Mostra. Ad Urbino che gli ha dato i natali, la prima formazione, la prima bottega e un ambiente unico e stimolante come la corte ducale, le celebrazioni non potevano che iniziare con una grande mostra. “Raffaello e gli amici di Urbino” resterà aperta fino al 19 gennaio 2020, passando poi il testimone ad altre esposizioni dedicate al ‘divino’ in tutto il mondo. Il penultimo regalo del direttore Aufreiter prima di lasciare la galleria (l’ultimo sarà la mostra di maioliche a fine mese).
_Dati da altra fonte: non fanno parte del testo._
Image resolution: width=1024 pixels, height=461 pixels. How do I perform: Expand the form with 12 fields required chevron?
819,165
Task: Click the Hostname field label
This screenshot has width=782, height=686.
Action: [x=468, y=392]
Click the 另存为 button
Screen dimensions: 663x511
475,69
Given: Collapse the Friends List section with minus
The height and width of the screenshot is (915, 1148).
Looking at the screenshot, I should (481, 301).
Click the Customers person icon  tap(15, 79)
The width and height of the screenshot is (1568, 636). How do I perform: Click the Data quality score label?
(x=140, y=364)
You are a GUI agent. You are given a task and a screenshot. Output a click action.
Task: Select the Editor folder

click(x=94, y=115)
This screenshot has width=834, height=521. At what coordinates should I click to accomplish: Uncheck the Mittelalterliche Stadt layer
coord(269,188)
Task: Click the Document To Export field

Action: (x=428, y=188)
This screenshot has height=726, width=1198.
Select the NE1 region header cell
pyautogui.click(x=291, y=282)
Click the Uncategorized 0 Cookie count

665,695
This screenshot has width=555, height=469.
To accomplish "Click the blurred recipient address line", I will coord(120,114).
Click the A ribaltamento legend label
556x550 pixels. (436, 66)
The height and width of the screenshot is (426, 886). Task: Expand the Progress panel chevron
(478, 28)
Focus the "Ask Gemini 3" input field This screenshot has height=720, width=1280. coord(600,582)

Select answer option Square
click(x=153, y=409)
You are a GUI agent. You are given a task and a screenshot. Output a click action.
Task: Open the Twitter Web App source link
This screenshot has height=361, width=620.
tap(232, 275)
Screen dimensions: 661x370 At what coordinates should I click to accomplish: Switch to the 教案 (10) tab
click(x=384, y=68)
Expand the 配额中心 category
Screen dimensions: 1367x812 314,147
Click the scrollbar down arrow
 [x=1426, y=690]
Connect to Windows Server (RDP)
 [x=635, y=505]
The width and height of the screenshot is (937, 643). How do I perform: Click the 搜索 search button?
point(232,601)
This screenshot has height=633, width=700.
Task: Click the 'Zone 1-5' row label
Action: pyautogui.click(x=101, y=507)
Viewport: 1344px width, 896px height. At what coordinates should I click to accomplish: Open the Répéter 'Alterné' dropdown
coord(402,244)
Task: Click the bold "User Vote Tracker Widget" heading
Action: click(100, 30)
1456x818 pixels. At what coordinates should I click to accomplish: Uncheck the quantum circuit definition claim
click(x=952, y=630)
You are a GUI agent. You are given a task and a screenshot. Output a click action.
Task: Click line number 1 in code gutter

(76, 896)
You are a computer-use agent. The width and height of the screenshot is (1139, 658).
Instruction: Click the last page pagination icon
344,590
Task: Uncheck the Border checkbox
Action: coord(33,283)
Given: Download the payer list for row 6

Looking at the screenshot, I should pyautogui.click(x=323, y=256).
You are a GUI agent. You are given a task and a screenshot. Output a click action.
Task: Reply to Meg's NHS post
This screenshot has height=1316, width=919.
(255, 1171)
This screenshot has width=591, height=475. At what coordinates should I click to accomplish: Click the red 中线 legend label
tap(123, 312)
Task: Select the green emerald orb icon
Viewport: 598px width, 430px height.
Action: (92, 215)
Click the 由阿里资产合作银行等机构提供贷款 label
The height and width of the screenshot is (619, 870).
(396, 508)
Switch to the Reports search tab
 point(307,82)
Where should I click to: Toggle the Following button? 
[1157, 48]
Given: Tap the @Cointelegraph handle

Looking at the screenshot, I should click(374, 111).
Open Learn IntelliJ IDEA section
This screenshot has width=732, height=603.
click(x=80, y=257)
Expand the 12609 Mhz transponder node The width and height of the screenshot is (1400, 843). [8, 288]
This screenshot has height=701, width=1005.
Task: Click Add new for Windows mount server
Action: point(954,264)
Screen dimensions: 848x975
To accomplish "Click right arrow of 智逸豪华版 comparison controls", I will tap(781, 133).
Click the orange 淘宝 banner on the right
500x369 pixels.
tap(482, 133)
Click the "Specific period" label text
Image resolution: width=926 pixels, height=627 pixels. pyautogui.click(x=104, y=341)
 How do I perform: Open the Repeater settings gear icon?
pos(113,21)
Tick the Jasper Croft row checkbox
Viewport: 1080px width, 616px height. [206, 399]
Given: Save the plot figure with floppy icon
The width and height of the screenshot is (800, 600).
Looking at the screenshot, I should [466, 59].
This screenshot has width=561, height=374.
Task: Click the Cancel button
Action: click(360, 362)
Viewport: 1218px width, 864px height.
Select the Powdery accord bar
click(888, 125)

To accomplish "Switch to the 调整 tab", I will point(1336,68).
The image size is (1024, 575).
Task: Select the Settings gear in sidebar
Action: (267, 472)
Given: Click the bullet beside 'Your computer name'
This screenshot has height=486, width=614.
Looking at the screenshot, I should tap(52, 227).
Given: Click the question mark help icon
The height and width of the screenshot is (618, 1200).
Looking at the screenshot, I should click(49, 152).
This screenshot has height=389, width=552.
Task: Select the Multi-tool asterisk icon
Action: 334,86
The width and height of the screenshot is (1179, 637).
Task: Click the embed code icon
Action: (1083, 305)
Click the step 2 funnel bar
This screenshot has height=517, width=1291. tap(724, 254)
Splendore. Può apparire facile e scontato elogiare genericamente una mostra dedicata a Raffaello, quindi mettiamo le mani avanti e cominciamo subito con elencare i capolavori presenti: la Madonna Aldobrandini, dalla National Gallery di Londra, scelta anche come manifesto dell’evento, è una vera gioia per gli occhi. I visi tipici del Sanzio, le pose tornite e studiate memori di Michelangelo, il gioco di sguardi nel segno di Leonardo, lo sfondo che ricorda il padre Giovanni Santi. A pochi passi, la piccola Madonna Conestabile, dall’Ermitage di San Pietroburgo, che riflette gli studi sulle miniature che il giovane Raffaello fece nella biblioteca di Palazzo Ducale. Ancora qualche metro e troviamo la Donna Gravida da Firenze, il San Sebastiano da Bergamo, la Madonna Mackintosh sempre da Londra e un maestoso cartone a carboncino che troneggia possente sui visitatori nell’ultima sala. Per non parlare di numerosi disegni di piccole dimensioni, alcuni davvero dei gioielli, sparsi in ogni stanza.
Amici. A riempire le sei sale però non sono solo le 19 opere del Sanzio. Le curatrici Silvia Ginzburg e Barbara Agosti hanno infatti indagato il rapporto con numerosi suoi allievi e amici, soffermandosi in particolare su Girolamo Genga e Timoteo Viti, ma anche Domenico Alfani, Raffaellino del Colle, Perugino, Signorelli, Penni, Giulio Romano. Ne consegue un numero davvero alto di opere che ci si aspetterebbe ‘di contorno’ ma che in realtà spiccano anch’esse per bellezza e riferimenti ai quadri di Raffaello e rendono fluida la visita accompagnando il pubblico tra un capolavoro del maestro e l’altro. È una mostra che rimarrà certamente negli annali, dopo quella del 2009 e speriamo prima di tante altre che verranno in futuro.